» Task requirements
Whatever appears in the records apart from pictures must be reproduced exactly.

------ Given records ------

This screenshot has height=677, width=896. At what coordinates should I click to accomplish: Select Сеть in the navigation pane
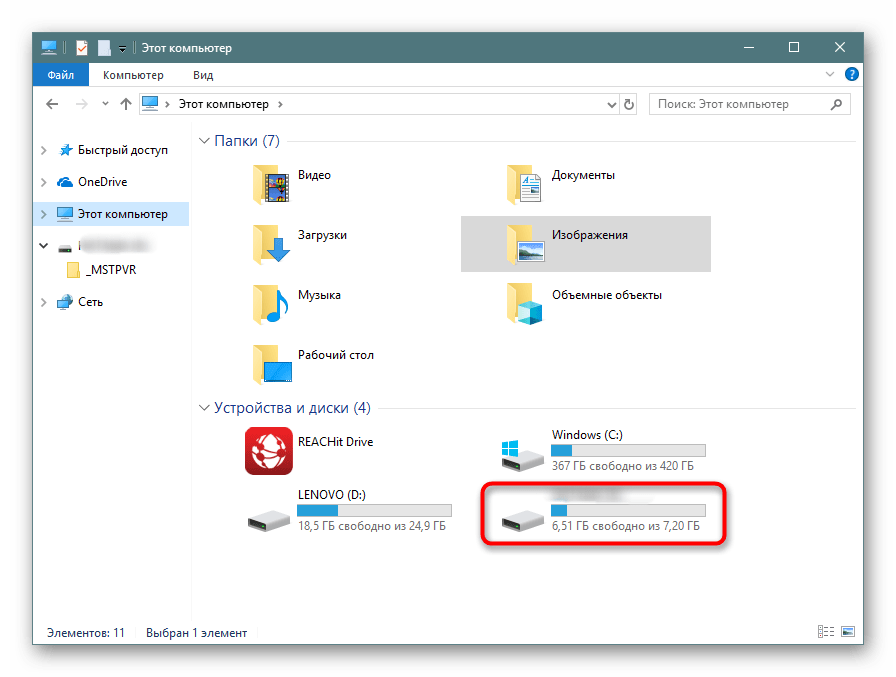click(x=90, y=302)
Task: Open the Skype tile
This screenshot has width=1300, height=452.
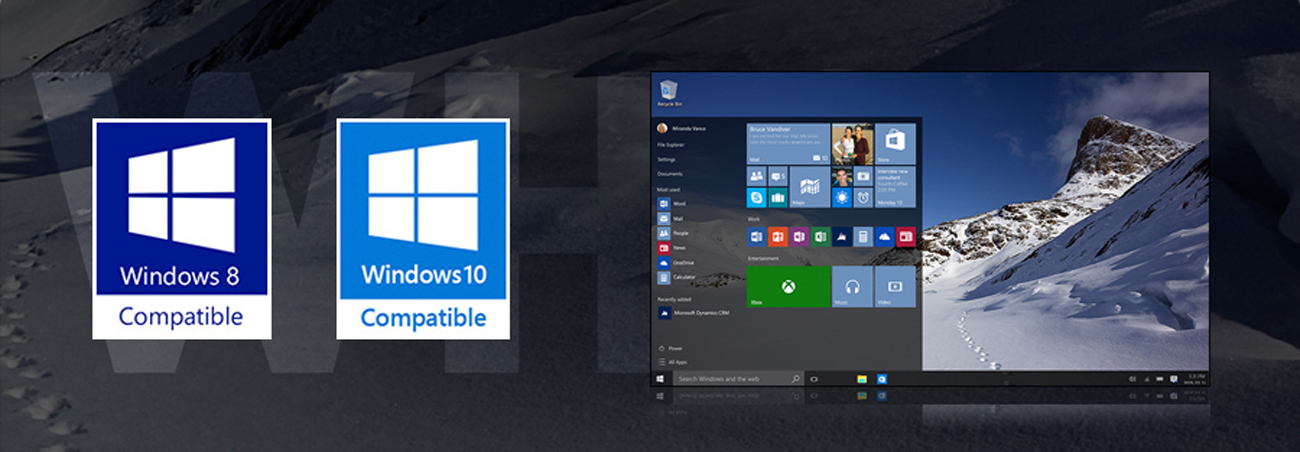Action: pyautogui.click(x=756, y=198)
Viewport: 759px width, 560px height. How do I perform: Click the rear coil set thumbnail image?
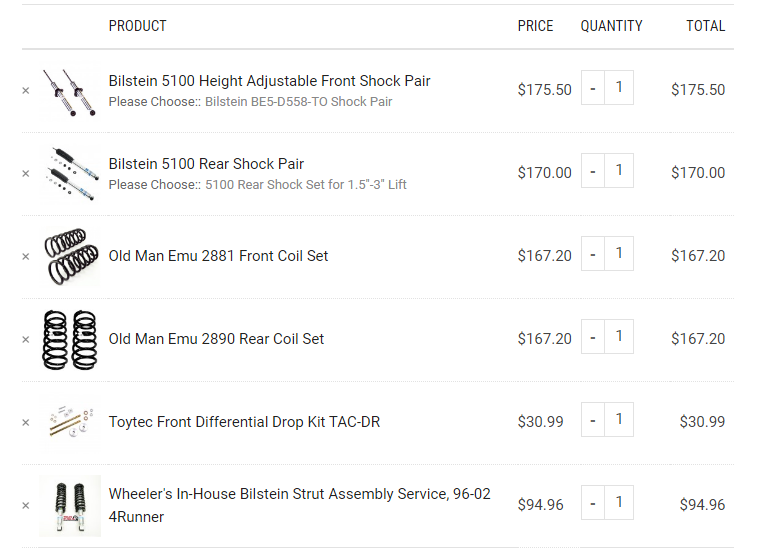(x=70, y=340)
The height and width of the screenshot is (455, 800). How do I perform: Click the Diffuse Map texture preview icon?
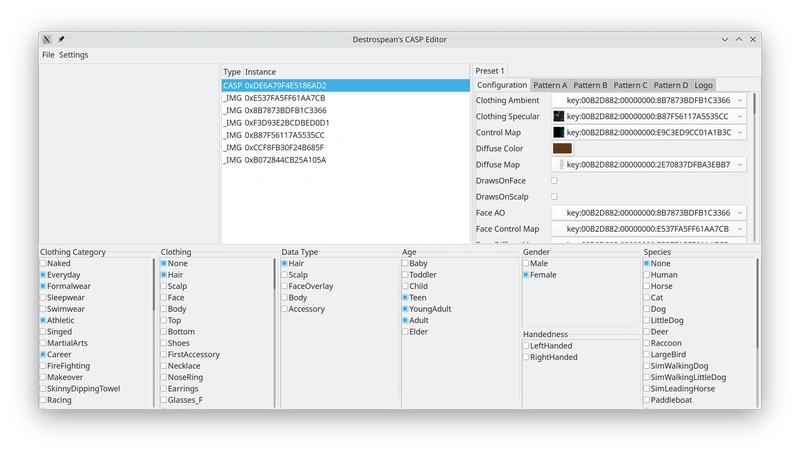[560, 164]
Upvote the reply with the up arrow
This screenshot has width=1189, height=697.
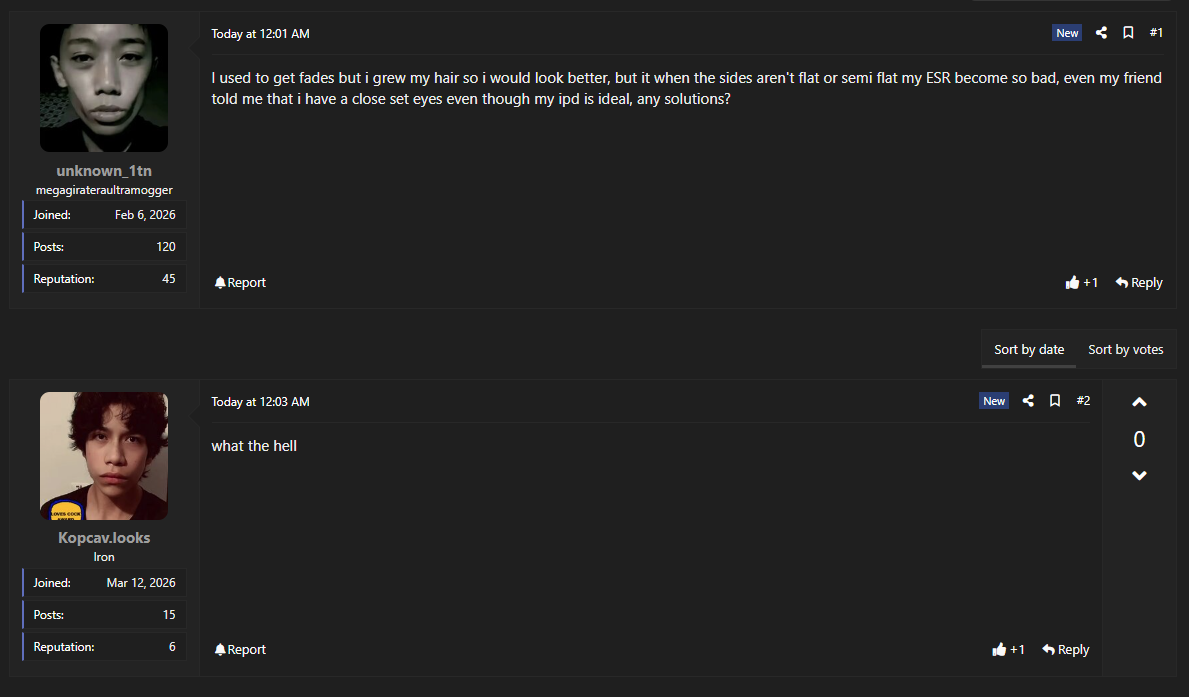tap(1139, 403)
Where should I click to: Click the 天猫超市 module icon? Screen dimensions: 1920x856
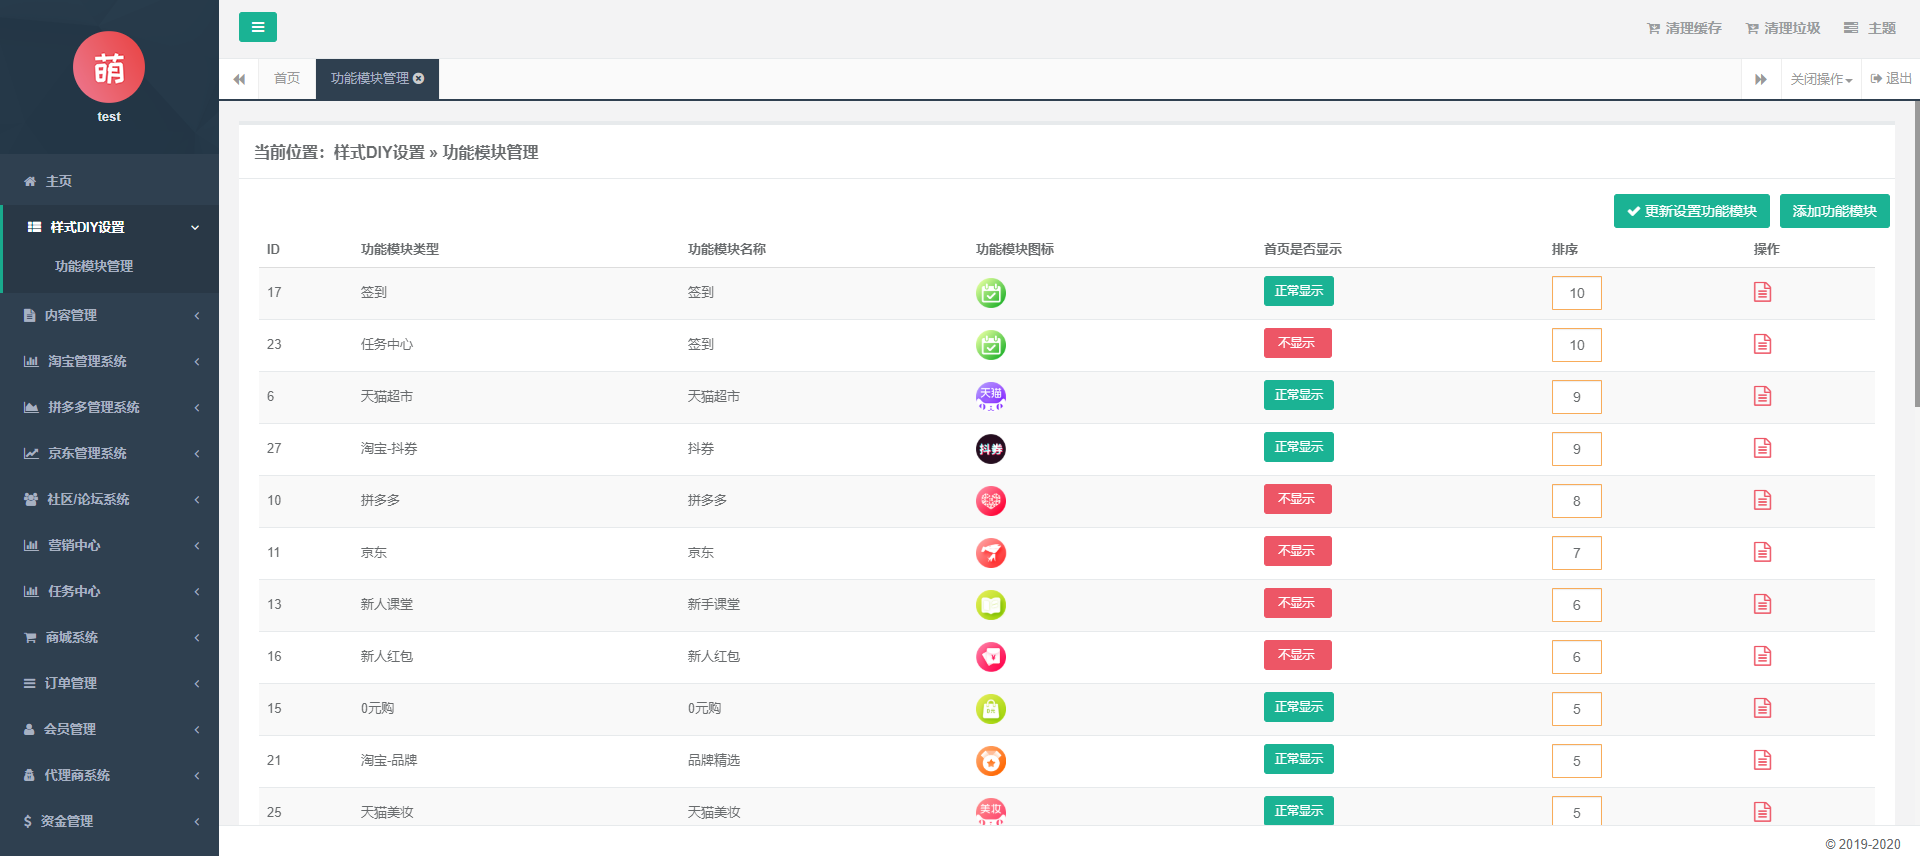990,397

------

» Problem solution
This screenshot has height=677, width=896. At what coordinates should I click to accomplish: Select Сеть in the navigation pane
click(x=90, y=302)
Task: Open the Skype tile
This screenshot has width=1300, height=452.
Action: pyautogui.click(x=756, y=198)
Viewport: 759px width, 560px height. How do I perform: Click the rear coil set thumbnail image?
(x=70, y=340)
The height and width of the screenshot is (455, 800). How do I perform: Click the Diffuse Map texture preview icon?
[560, 164]
Upvote the reply with the up arrow
This screenshot has width=1189, height=697.
tap(1139, 403)
Where should I click to: Click the 天猫超市 module icon? Screen dimensions: 1920x856
990,397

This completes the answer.